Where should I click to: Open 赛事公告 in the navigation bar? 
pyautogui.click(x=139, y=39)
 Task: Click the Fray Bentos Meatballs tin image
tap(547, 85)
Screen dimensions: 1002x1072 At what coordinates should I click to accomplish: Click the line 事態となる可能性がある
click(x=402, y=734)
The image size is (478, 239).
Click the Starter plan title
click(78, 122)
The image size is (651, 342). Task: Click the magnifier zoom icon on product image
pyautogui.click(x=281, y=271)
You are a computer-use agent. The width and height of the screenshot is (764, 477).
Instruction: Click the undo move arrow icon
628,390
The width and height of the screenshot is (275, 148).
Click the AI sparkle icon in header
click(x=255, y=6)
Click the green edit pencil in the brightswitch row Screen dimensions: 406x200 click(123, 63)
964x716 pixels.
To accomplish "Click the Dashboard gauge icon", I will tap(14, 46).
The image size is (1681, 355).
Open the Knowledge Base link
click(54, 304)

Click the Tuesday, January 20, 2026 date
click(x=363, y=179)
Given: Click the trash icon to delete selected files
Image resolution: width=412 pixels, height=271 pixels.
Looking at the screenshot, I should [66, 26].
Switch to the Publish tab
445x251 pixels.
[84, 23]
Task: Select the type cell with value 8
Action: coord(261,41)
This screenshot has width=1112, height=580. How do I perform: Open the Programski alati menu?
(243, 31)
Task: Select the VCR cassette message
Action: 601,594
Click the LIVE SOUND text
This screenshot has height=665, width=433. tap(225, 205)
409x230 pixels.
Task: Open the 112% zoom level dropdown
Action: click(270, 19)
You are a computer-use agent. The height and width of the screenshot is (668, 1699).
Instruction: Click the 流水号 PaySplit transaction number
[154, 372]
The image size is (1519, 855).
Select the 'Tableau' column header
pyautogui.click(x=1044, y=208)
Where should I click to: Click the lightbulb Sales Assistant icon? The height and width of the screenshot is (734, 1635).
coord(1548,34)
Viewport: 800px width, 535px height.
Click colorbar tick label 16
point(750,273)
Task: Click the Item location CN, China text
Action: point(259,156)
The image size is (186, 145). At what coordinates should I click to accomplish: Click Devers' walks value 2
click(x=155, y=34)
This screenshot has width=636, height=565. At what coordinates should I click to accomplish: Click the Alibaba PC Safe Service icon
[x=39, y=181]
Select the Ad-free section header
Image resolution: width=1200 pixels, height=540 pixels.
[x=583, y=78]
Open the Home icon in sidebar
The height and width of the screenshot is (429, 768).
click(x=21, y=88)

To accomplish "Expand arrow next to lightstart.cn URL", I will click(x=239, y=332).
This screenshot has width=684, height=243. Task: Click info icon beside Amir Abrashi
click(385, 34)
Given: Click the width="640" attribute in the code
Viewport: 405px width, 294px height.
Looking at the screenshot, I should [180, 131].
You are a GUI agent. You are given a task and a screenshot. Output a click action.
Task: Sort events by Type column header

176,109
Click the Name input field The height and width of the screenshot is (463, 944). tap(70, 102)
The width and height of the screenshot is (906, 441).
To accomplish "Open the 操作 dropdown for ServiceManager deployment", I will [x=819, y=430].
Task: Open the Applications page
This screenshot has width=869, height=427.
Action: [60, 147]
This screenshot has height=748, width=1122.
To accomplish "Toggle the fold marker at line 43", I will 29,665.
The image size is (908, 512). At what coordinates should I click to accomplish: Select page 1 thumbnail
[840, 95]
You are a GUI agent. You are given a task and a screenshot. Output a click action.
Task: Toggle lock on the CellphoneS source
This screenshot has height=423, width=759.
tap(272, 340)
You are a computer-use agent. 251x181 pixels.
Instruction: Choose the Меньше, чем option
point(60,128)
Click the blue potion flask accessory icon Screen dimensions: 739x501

■ **What you need to do**
From the listing above, repeat exactly the lines starting at the line that includes "Open the Knowledge Base link" and ending at the line that includes "You are a computer-use agent. The height", with nothing outside that span.

■ **Result**
Open the Knowledge Base link
click(54, 304)

Click the Tuesday, January 20, 2026 date
click(x=363, y=179)
Given: Click the trash icon to delete selected files
Image resolution: width=412 pixels, height=271 pixels.
Looking at the screenshot, I should [66, 26].
Switch to the Publish tab
445x251 pixels.
[84, 23]
Task: Select the type cell with value 8
Action: coord(261,41)
This screenshot has width=1112, height=580. How do I perform: Open the Programski alati menu?
(243, 31)
Task: Select the VCR cassette message
Action: 601,594
Click the LIVE SOUND text
This screenshot has height=665, width=433. tap(225, 205)
409x230 pixels.
Task: Open the 112% zoom level dropdown
Action: click(270, 19)
You are a computer-use agent. The height and width of the screenshot is (668, 1699).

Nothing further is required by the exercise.